Second, the infrastructure is a moving target. Virtualisation has resulted in continuous movement of virtual environments between data centres and networks. As a result, there is an overwhelming need to keep track of when, where, and how virtual servers and devices are being stored at any given point in time, and how they can be accessed. Therefore, implementation of an automated network infrastructure is a business imperative. Businesses can no longer afford to be bogged down with IP address conflicts and network configuration errors or lack of visibility into address usage. IP address management will have to be integrated with self service portals to prevent bottlenecks in provisioning for virtual and physical devices in the cloud.

It is no secret that connectivity is the key to business competitiveness in the modern world. The network must provide the actionable intelligence that businesses need to survive and grow in the increasingly global world that is battered by big data and unquenchable hunger for information. Businesses that are slow to adapt are doomed to fade away and die. Commonsense dictates that enterprise IT system developers focus their energies on the development of solutions that facilitate smarter ways of connecting system resources, mobile devices, applications, virtual environments and clouds together, and infuse it all with a unified sense of purpose. The felt need is to build an integrated IT system, a mobile security system, resolve address management issues, and encourage automation / self service while preserving scalability, reliability, security, and at the same time reducing costs, enhancing delivery, and optimising user experience.

Mobile Device Management in the Cloud Era

The greatest worry about Bring your own device (BYOD) strategy is security. With larger cloud service providers and hardware device manufacturers giving a serious thought to acquiring and consolidating mobile device management services, the problem of security may get resolved in unexpected ways. However, for the present and perhaps for all time, cloud users are advised to focus on data protection and security management and leave mobile device management technologies and integration efforts to the professionals and cloud technology developers.
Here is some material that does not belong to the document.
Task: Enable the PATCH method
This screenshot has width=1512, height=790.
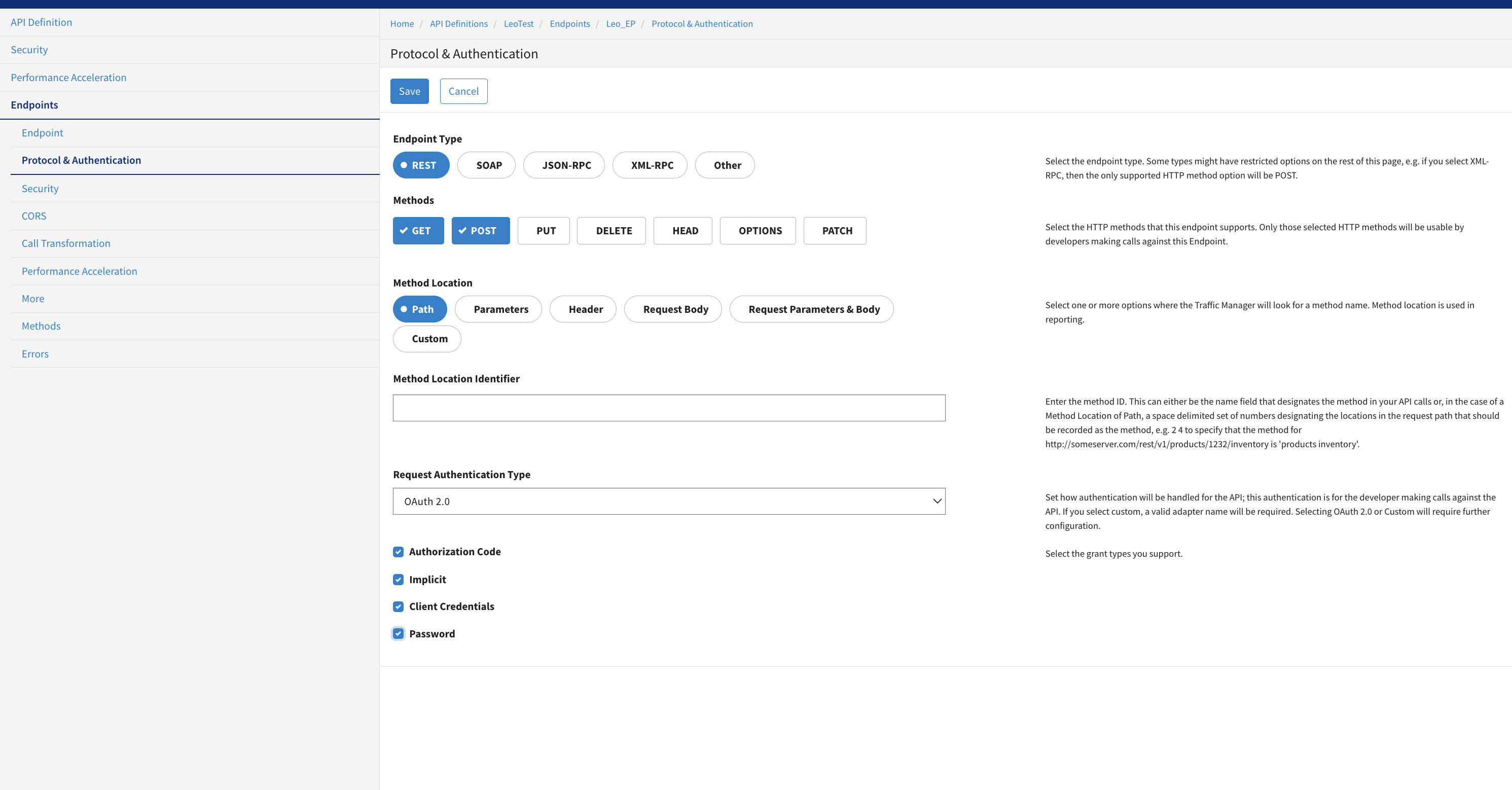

Traditional data management services assume that data resides on the devices from which it is accessed. With the advent of the cloud, data no longer resides on devices, but in the cloud. The device is merely the access gateway and not the storage repository. Users no longer need to store the information for ease of access or email it to themselves for their use. The data can be accessed from anywhere, anytime and form any device with a simple browser based application and an Internet connection. As a result, administrators need to focus their attention on the institution of data and user governance policies and implementation of these policies enterprise wide, rather than on the technologies that make it possible for them to manage mobile devices connecting to the enterprise network.
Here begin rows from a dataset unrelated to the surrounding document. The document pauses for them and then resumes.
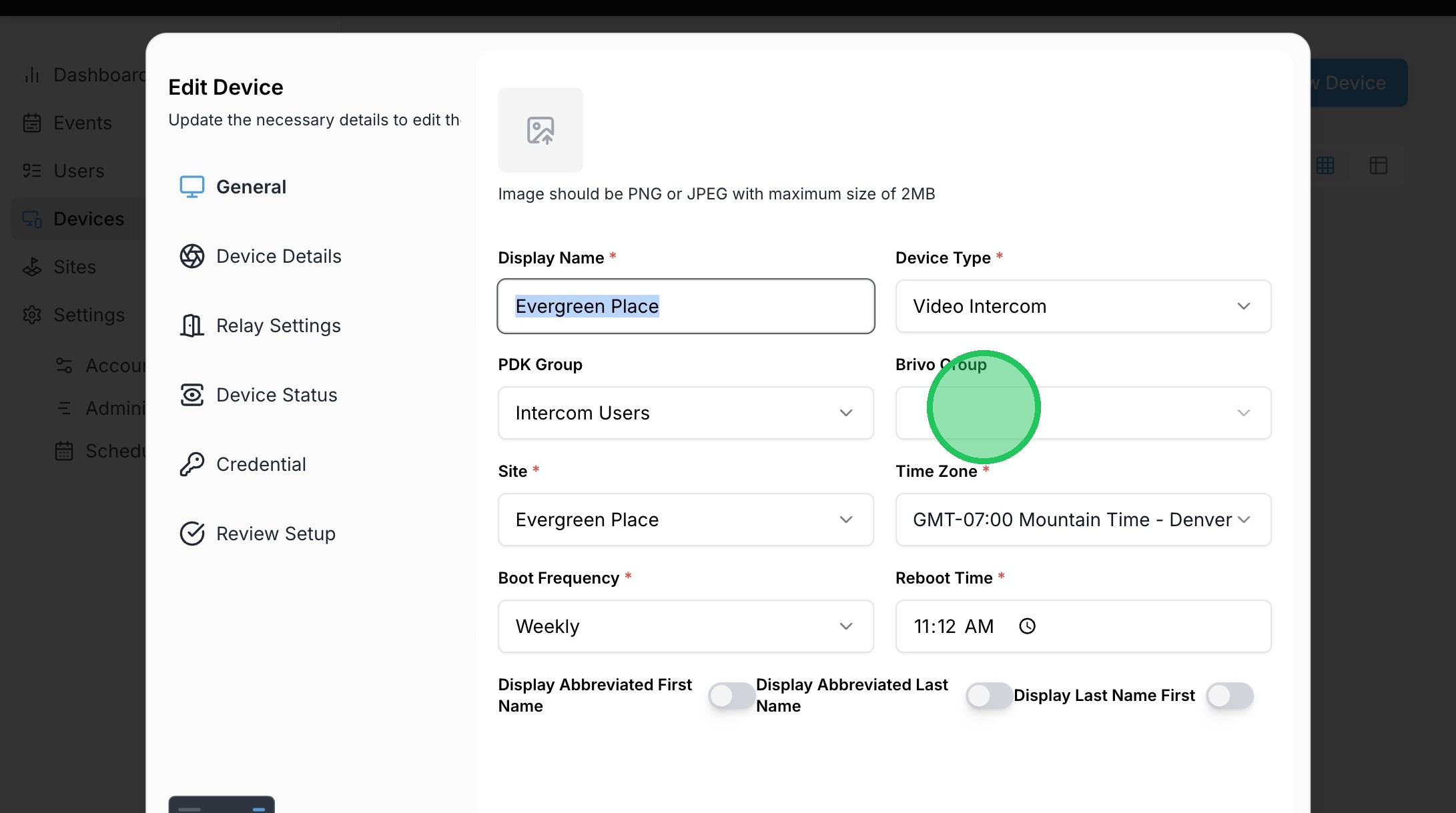Click the Relay Settings door icon
Screen dimensions: 1456x813
coord(192,325)
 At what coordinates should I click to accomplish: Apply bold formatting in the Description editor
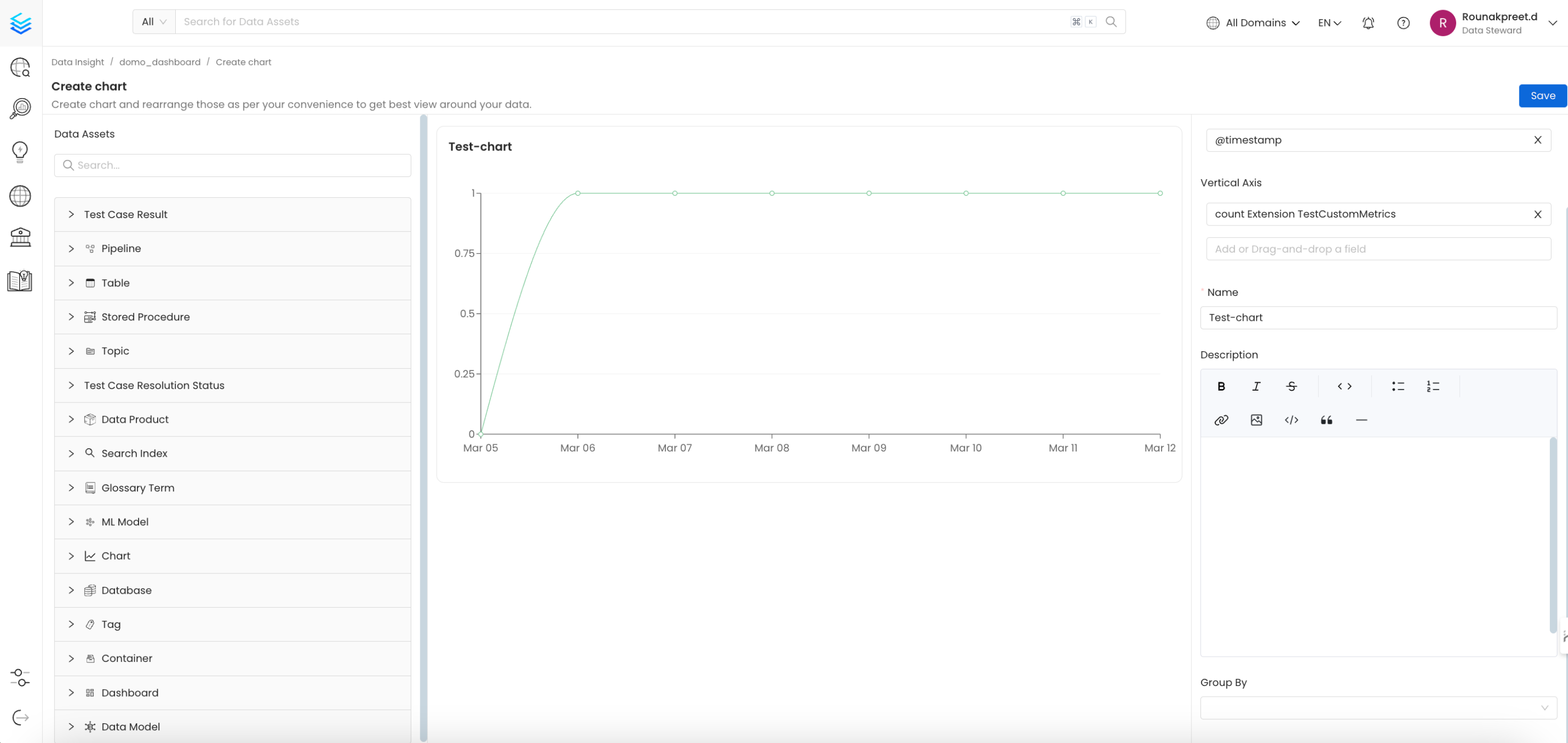tap(1221, 386)
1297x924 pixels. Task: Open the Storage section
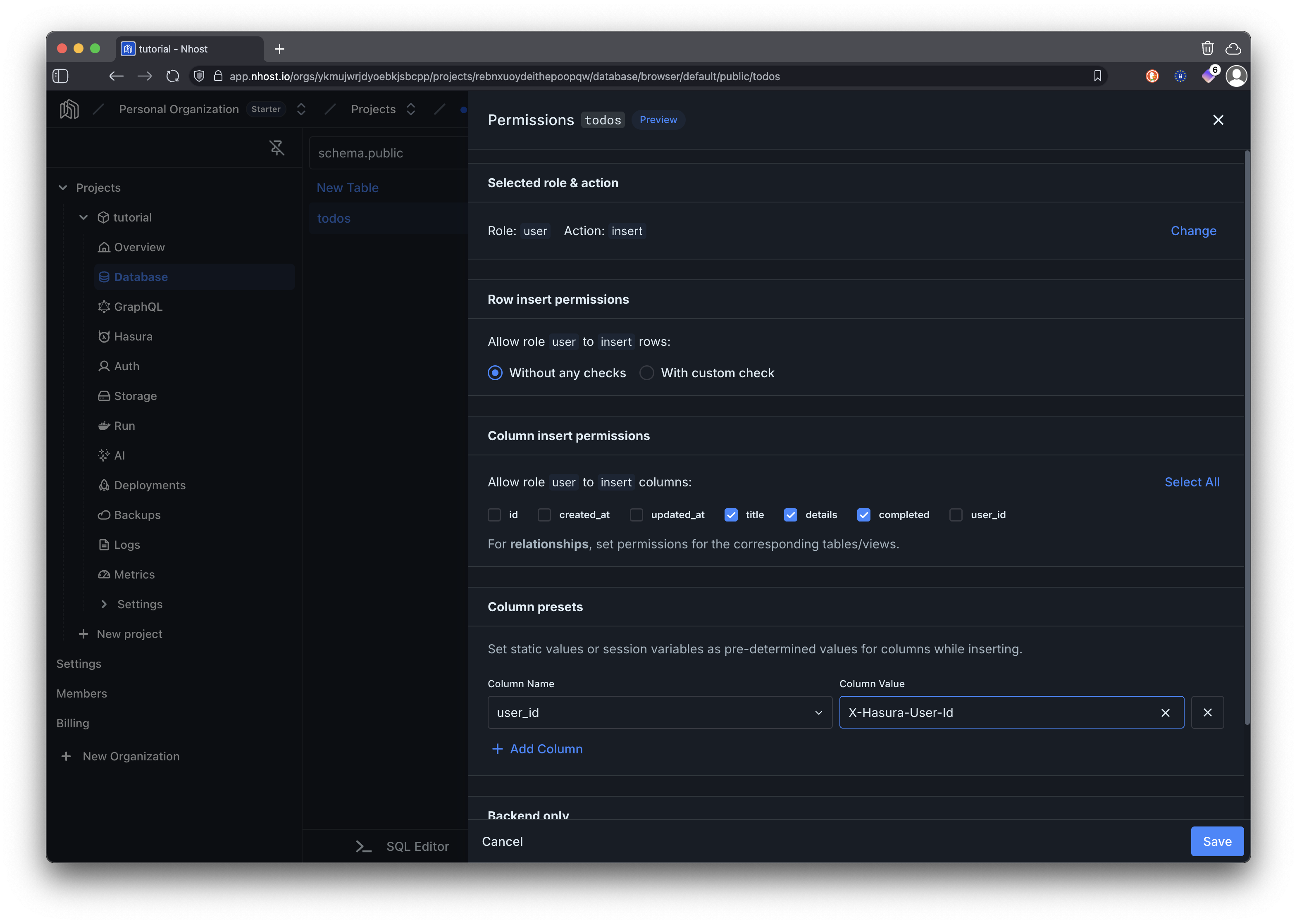[x=135, y=395]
Collaborators operating on the same network are freed from the burden of providing their team with the latest versions of the documents. All versions of the document are stored in the enterprise cloud and are available to them at all times. The documents can be accessed and viewed by multiple users and even modified collaboratively, using sophisticated tools that are made available with the cloud software. None of the users need to grapple with technicalities of file sharing protocols or file synchronisation, etc. These activities are abstracted to the cloud software, and the end users are left free to work with the files in real time over the Internet.
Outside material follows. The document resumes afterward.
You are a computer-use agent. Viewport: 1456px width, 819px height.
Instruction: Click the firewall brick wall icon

The key to effective mobile device management lies in acceptance of the changed reality. Enterprises, launching into mobile device management technologies must begin their journey with a complete understanding that they are creating a new paradigm in technology management. They must get ready to abstract almost all technology related managerial tasks to the cloud service provider while retaining the core of their business data management with themselves. They should focus on the task of setting up a policy driven user management system, creating security awareness among their employees, and instituting policies for monitoring and reporting on the quality of cloud services they receive.